07 Oct 2016 - Dong Nguyen: Seminar
A Kernel Independence Test for Geographical Language Variation
Quantifying the degree of spatial dependence for linguistic variables is a key task for analyzing dialectal variation. However, existing approaches have important drawbacks. First, they are based on parametric models of dependence, which limits their power in cases where the underlying parametric assumptions are violated. Second, they are not applicable to all types of linguistic data: some approaches apply only to frequencies, others to boolean indicators of whether a linguistic variable is present.
In this talk, I will present a new approach for measuring geographical language variation, which solves both of these problems. The approach builds on Reproducing Kernel Hilbert space (RKHS) representations for nonparametric statistics. I will discuss experiments on both synthetic data and a diverse set of empirical datasets.
Dong Nguyen is a PhD student at the University of Twente. She is also affiliated with the Meertens Institute.
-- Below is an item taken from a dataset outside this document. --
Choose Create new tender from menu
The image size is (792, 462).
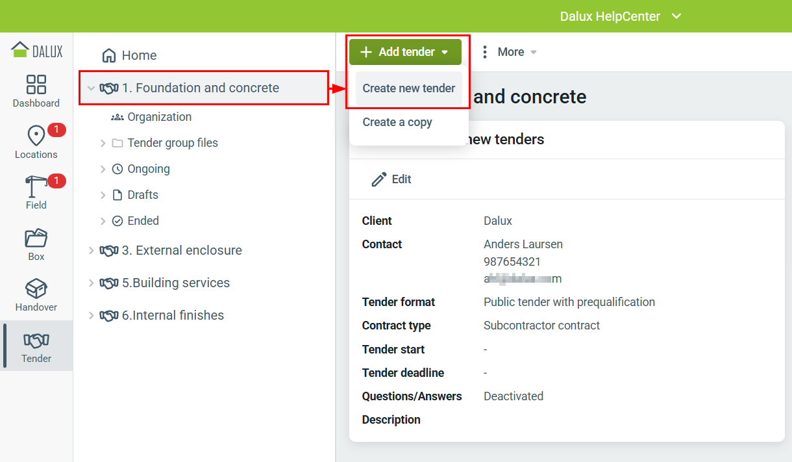click(x=409, y=88)
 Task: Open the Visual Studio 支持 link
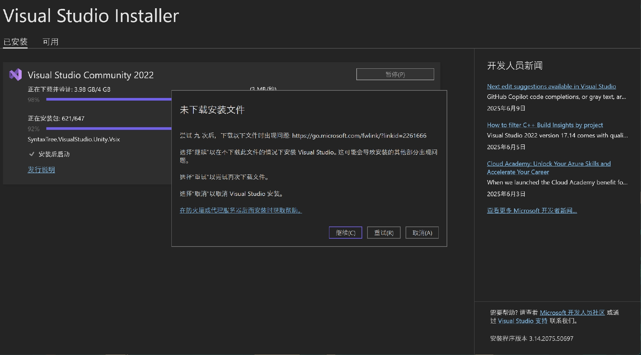(x=522, y=321)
She is interested in developing text mining methods that can help answer questions from the social sciences and the humanities. She especially enjoys working with social media data. Her work has been featured by various news outlets, including the New York Times and Time Magazine. She will join the Alan Turing Institute in January 2017 as a Research Fellow. Edinburgh University will be her host university. She has a Master's degree from Carnegie Mellon University.